** START Listed records **

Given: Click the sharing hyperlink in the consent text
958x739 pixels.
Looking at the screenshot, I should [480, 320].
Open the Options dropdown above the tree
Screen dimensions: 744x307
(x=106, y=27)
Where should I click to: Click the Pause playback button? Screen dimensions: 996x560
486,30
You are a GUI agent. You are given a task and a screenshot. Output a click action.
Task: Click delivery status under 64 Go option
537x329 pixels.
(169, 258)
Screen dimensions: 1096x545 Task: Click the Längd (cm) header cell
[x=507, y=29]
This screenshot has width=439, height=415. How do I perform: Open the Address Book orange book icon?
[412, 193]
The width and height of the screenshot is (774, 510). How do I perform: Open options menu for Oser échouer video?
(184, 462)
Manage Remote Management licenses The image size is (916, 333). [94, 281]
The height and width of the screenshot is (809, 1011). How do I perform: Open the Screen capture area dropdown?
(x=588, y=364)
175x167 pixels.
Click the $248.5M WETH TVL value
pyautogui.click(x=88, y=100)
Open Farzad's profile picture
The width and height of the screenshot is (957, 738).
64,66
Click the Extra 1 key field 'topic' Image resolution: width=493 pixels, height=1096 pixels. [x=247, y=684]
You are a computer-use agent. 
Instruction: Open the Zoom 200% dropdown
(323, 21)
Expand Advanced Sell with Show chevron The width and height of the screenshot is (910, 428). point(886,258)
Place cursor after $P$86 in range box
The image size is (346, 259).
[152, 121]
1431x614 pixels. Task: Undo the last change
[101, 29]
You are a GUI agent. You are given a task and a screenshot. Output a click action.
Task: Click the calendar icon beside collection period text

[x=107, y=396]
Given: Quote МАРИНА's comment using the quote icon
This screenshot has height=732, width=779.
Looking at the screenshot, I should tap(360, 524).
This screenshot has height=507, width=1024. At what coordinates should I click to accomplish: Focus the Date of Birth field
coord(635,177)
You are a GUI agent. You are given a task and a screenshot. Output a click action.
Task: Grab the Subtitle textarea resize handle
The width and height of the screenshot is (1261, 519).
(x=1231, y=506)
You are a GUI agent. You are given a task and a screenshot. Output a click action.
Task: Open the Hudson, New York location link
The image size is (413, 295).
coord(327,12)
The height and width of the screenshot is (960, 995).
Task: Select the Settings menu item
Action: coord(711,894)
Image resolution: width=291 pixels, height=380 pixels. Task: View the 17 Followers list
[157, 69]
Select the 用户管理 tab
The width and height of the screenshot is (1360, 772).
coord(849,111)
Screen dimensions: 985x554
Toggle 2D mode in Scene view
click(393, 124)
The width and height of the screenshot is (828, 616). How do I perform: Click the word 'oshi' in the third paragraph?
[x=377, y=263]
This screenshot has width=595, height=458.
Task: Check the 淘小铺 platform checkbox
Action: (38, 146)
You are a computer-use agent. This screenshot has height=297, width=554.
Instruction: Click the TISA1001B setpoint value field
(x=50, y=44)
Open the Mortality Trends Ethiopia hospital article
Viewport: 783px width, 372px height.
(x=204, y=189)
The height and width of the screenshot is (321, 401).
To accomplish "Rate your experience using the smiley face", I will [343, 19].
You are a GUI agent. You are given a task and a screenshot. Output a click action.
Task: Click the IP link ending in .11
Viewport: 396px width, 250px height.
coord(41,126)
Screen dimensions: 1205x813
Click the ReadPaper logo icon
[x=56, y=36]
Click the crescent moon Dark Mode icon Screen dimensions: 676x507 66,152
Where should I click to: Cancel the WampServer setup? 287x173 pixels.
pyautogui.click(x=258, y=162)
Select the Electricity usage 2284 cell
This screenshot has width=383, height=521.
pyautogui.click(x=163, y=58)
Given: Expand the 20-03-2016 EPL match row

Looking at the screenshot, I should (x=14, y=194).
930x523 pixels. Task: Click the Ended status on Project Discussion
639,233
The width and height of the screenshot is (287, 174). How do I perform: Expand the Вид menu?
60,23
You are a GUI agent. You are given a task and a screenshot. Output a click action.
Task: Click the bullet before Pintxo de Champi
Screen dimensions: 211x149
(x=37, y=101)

** END Listed records **

Please copy all of the lines above word for word, leaving every character unchanged.

Given: Click the sharing hyperlink in the consent text
958x739 pixels.
Looking at the screenshot, I should [480, 320].
Open the Options dropdown above the tree
Screen dimensions: 744x307
(x=106, y=27)
Where should I click to: Click the Pause playback button? Screen dimensions: 996x560
486,30
You are a GUI agent. You are given a task and a screenshot. Output a click action.
Task: Click delivery status under 64 Go option
537x329 pixels.
(169, 258)
Screen dimensions: 1096x545 Task: Click the Längd (cm) header cell
[x=507, y=29]
This screenshot has width=439, height=415. How do I perform: Open the Address Book orange book icon?
[412, 193]
The width and height of the screenshot is (774, 510). How do I perform: Open options menu for Oser échouer video?
(184, 462)
Manage Remote Management licenses The image size is (916, 333). [94, 281]
The height and width of the screenshot is (809, 1011). How do I perform: Open the Screen capture area dropdown?
(x=588, y=364)
175x167 pixels.
Click the $248.5M WETH TVL value
pyautogui.click(x=88, y=100)
Open Farzad's profile picture
The width and height of the screenshot is (957, 738).
64,66
Click the Extra 1 key field 'topic' Image resolution: width=493 pixels, height=1096 pixels. [x=247, y=684]
You are a computer-use agent. 
Instruction: Open the Zoom 200% dropdown
(323, 21)
Expand Advanced Sell with Show chevron The width and height of the screenshot is (910, 428). point(886,258)
Place cursor after $P$86 in range box
The image size is (346, 259).
[152, 121]
1431x614 pixels. Task: Undo the last change
[101, 29]
You are a GUI agent. You are given a task and a screenshot. Output a click action.
Task: Click the calendar icon beside collection period text

[x=107, y=396]
Given: Quote МАРИНА's comment using the quote icon
This screenshot has height=732, width=779.
Looking at the screenshot, I should tap(360, 524).
This screenshot has height=507, width=1024. At what coordinates should I click to accomplish: Focus the Date of Birth field
coord(635,177)
You are a GUI agent. You are given a task and a screenshot. Output a click action.
Task: Grab the Subtitle textarea resize handle
The width and height of the screenshot is (1261, 519).
(x=1231, y=506)
You are a GUI agent. You are given a task and a screenshot. Output a click action.
Task: Open the Hudson, New York location link
The image size is (413, 295).
coord(327,12)
The height and width of the screenshot is (960, 995).
Task: Select the Settings menu item
Action: coord(711,894)
Image resolution: width=291 pixels, height=380 pixels. Task: View the 17 Followers list
[157, 69]
Select the 用户管理 tab
The width and height of the screenshot is (1360, 772).
coord(849,111)
Screen dimensions: 985x554
Toggle 2D mode in Scene view
click(393, 124)
The width and height of the screenshot is (828, 616). How do I perform: Click the word 'oshi' in the third paragraph?
[x=377, y=263]
This screenshot has width=595, height=458.
Task: Check the 淘小铺 platform checkbox
Action: (38, 146)
You are a computer-use agent. This screenshot has height=297, width=554.
Instruction: Click the TISA1001B setpoint value field
(x=50, y=44)
Open the Mortality Trends Ethiopia hospital article
Viewport: 783px width, 372px height.
(x=204, y=189)
The height and width of the screenshot is (321, 401).
To accomplish "Rate your experience using the smiley face", I will [343, 19].
You are a GUI agent. You are given a task and a screenshot. Output a click action.
Task: Click the IP link ending in .11
Viewport: 396px width, 250px height.
coord(41,126)
Screen dimensions: 1205x813
Click the ReadPaper logo icon
[x=56, y=36]
Click the crescent moon Dark Mode icon Screen dimensions: 676x507 66,152
Where should I click to: Cancel the WampServer setup? 287x173 pixels.
pyautogui.click(x=258, y=162)
Select the Electricity usage 2284 cell
This screenshot has width=383, height=521.
pyautogui.click(x=163, y=58)
Given: Expand the 20-03-2016 EPL match row

Looking at the screenshot, I should (x=14, y=194).
930x523 pixels. Task: Click the Ended status on Project Discussion
639,233
The width and height of the screenshot is (287, 174). How do I perform: Expand the Вид menu?
60,23
You are a GUI agent. You are given a task and a screenshot. Output a click action.
Task: Click the bullet before Pintxo de Champi
Screen dimensions: 211x149
(x=37, y=101)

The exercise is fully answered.